= Material for this exercise =

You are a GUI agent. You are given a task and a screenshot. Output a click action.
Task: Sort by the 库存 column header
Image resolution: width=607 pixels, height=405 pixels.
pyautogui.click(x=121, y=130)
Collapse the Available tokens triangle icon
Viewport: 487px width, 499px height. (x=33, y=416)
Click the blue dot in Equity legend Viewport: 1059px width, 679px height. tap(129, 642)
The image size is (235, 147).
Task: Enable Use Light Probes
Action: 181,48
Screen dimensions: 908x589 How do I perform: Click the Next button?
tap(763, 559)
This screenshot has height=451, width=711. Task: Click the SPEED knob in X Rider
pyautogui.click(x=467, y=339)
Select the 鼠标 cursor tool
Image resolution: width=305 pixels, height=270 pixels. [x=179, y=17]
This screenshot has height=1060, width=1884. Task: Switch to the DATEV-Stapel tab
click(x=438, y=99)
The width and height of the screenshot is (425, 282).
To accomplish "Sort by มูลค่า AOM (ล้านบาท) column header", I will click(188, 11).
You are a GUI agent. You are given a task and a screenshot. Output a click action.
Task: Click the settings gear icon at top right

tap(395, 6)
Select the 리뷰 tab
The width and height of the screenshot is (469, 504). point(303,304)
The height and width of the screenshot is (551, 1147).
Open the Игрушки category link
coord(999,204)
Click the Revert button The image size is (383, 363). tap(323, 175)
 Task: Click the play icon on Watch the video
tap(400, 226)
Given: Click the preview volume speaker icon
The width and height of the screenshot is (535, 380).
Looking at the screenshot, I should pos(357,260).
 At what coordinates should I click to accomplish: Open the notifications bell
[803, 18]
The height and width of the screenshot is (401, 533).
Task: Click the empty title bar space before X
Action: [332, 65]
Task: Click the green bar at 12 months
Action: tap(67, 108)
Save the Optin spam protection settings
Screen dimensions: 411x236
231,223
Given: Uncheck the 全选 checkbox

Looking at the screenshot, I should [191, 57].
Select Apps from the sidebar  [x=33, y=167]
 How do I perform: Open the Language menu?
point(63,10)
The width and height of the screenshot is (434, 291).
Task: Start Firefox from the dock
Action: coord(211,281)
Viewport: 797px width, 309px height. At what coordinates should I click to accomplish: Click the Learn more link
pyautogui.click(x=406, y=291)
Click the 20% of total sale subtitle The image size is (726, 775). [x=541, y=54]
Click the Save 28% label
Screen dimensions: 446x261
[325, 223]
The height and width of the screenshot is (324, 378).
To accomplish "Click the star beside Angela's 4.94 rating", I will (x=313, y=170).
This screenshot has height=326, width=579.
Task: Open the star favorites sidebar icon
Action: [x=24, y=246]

= What you should do =
Only the lines from the one holding "Screen dimensions: 446x261" through the end of the listing should be given again, exactly and with both ends included.

= Answer section =
Screen dimensions: 446x261
[325, 223]
The height and width of the screenshot is (324, 378).
To accomplish "Click the star beside Angela's 4.94 rating", I will (x=313, y=170).
This screenshot has height=326, width=579.
Task: Open the star favorites sidebar icon
Action: [x=24, y=246]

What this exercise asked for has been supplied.